ASSIGNMENT
Lines with the string "agent" must each be copied from the listing.

RECORDS SUPPLIED
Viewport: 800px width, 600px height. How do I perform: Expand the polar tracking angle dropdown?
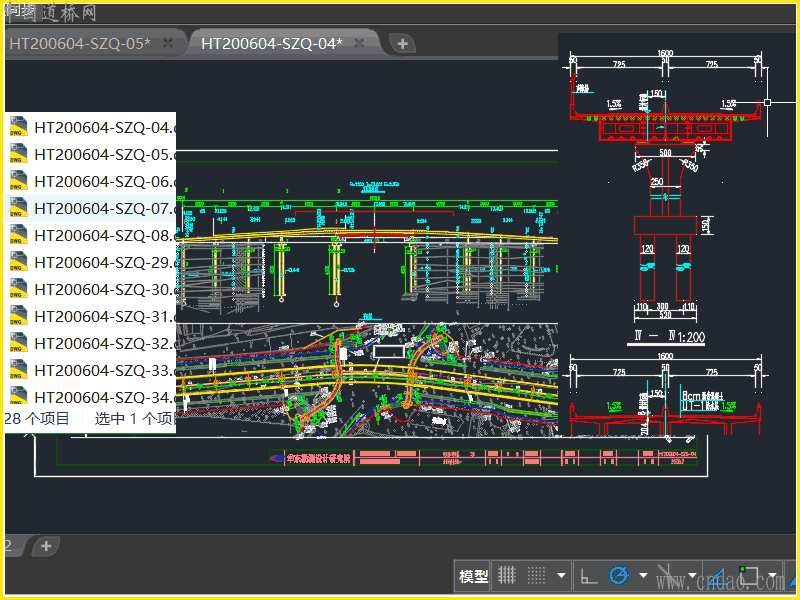[x=642, y=576]
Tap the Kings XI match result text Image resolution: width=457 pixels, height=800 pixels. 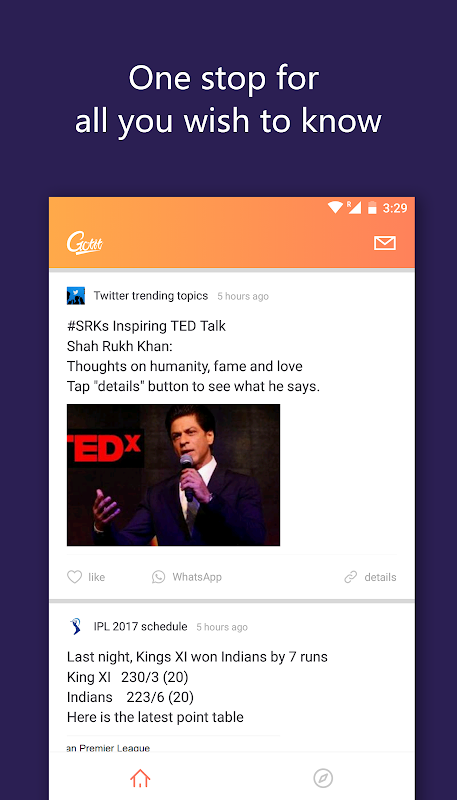197,657
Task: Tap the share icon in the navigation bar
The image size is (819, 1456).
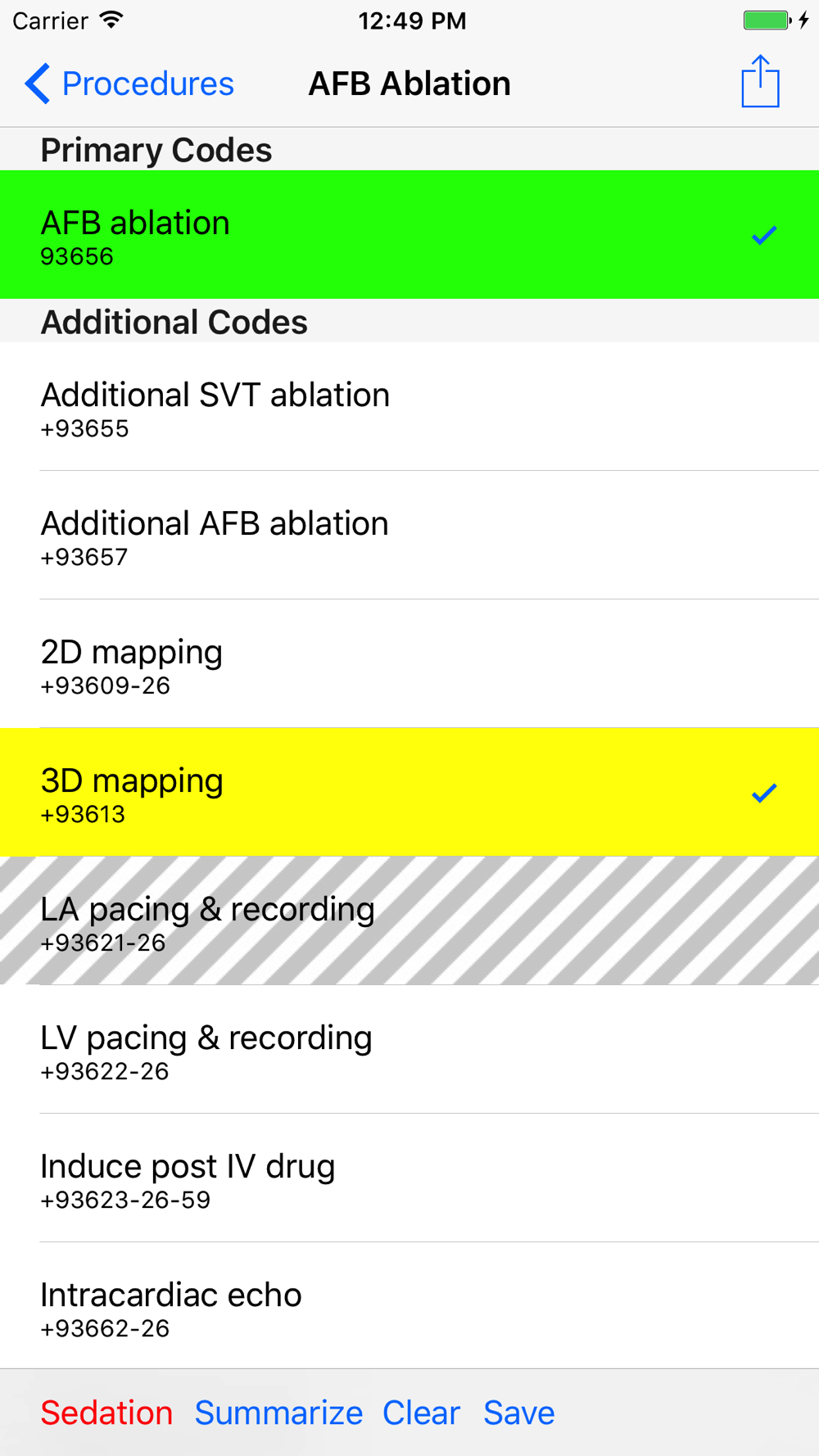Action: [760, 82]
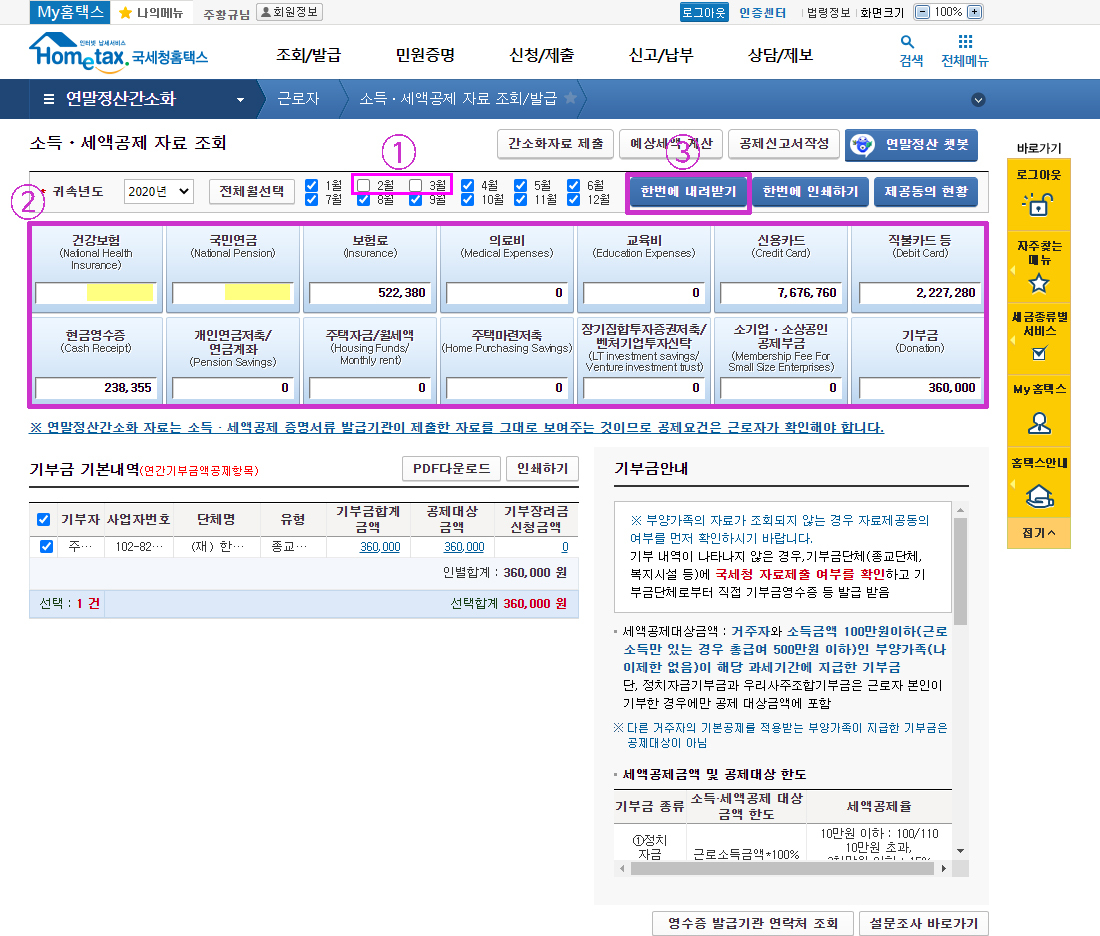1100x936 pixels.
Task: Click 한번에 내려받기 button
Action: [688, 192]
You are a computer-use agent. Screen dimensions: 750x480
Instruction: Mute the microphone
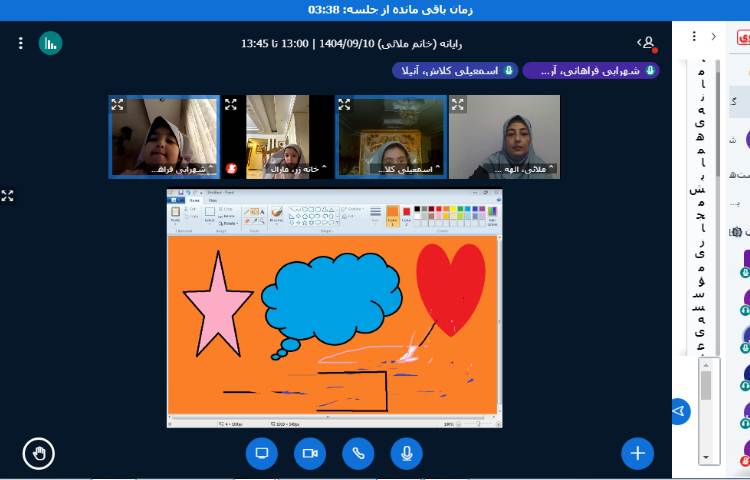tap(406, 454)
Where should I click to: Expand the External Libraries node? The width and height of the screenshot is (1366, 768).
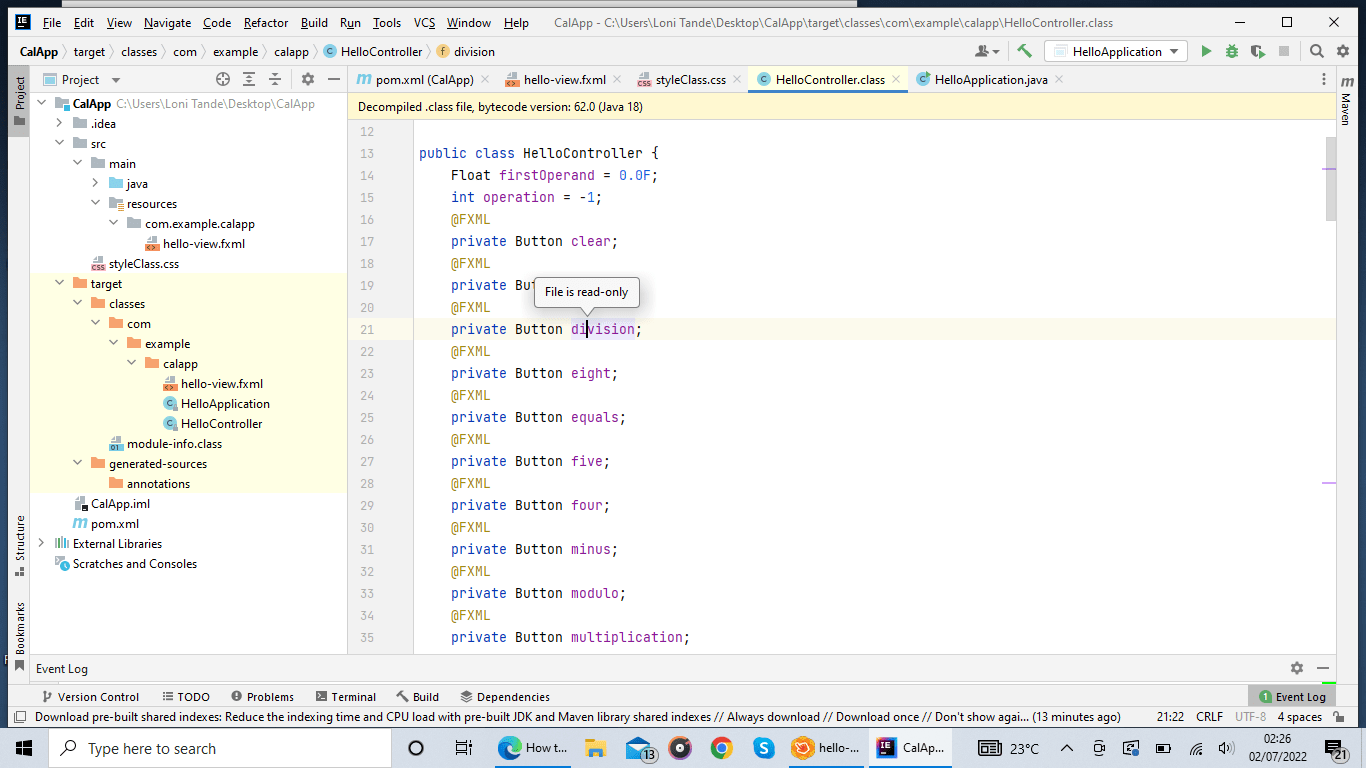point(40,543)
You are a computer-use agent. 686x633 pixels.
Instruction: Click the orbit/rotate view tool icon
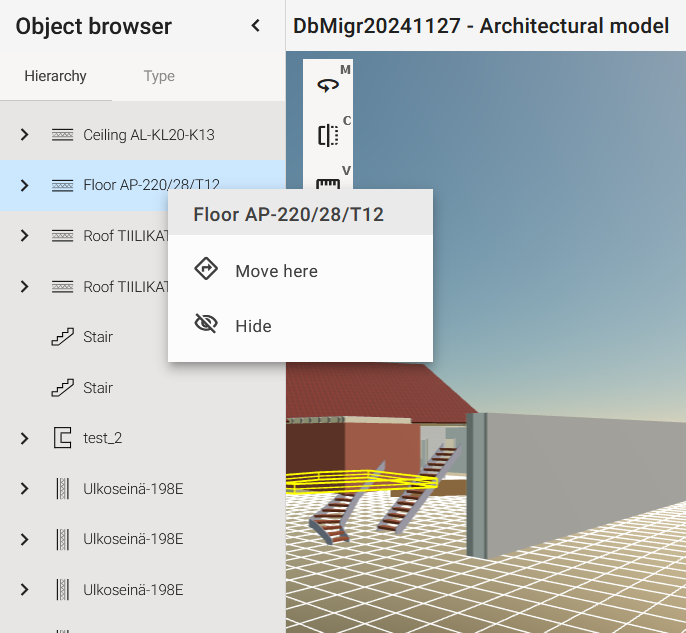328,86
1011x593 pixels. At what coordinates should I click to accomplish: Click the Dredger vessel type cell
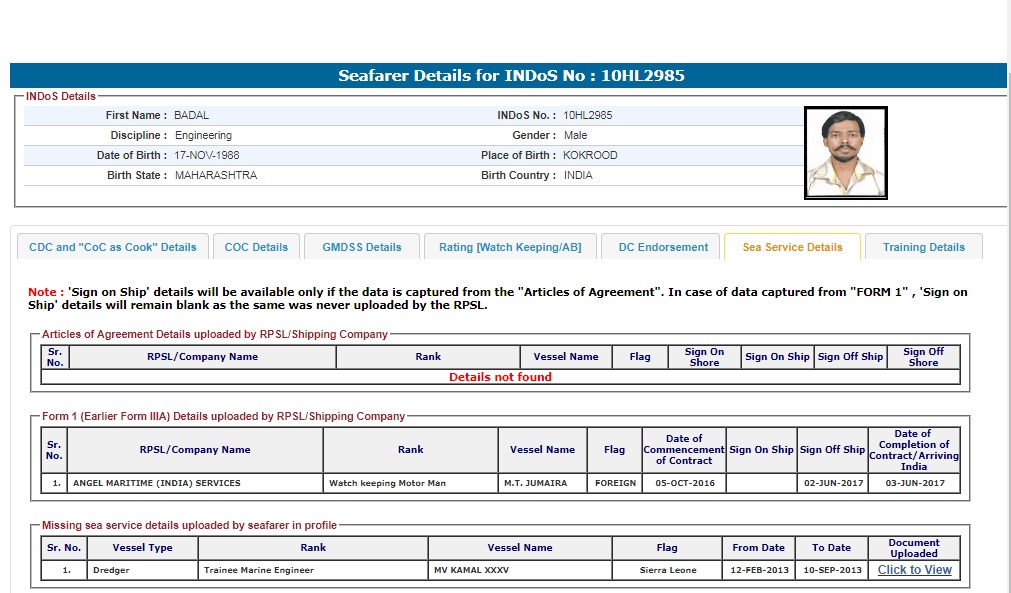coord(111,571)
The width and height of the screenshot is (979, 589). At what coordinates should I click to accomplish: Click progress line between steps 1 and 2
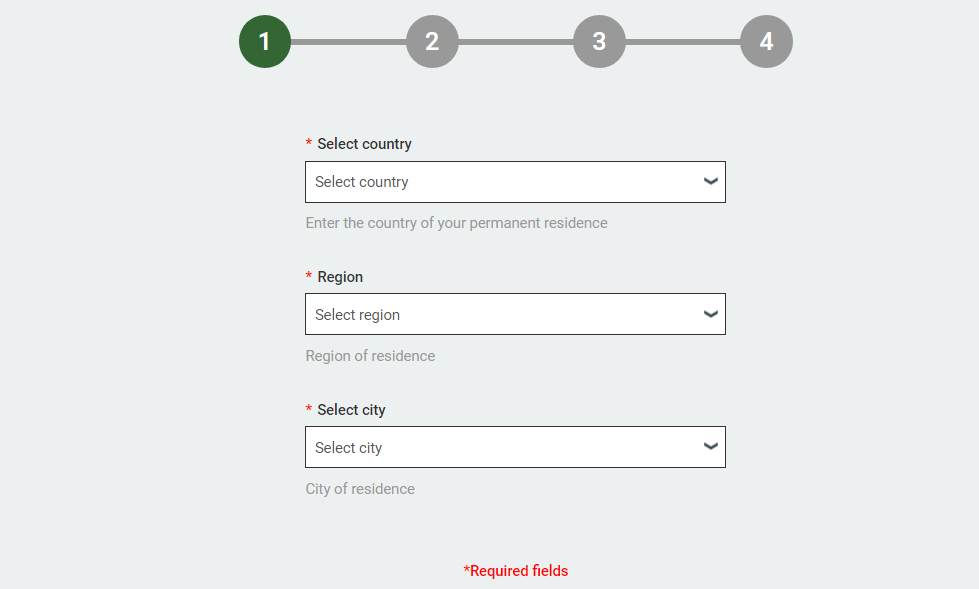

ANSWER SPACE
You are a computer-use agent. Screen dimensions: 750x480
You are a computer-use agent. 686x633 pixels.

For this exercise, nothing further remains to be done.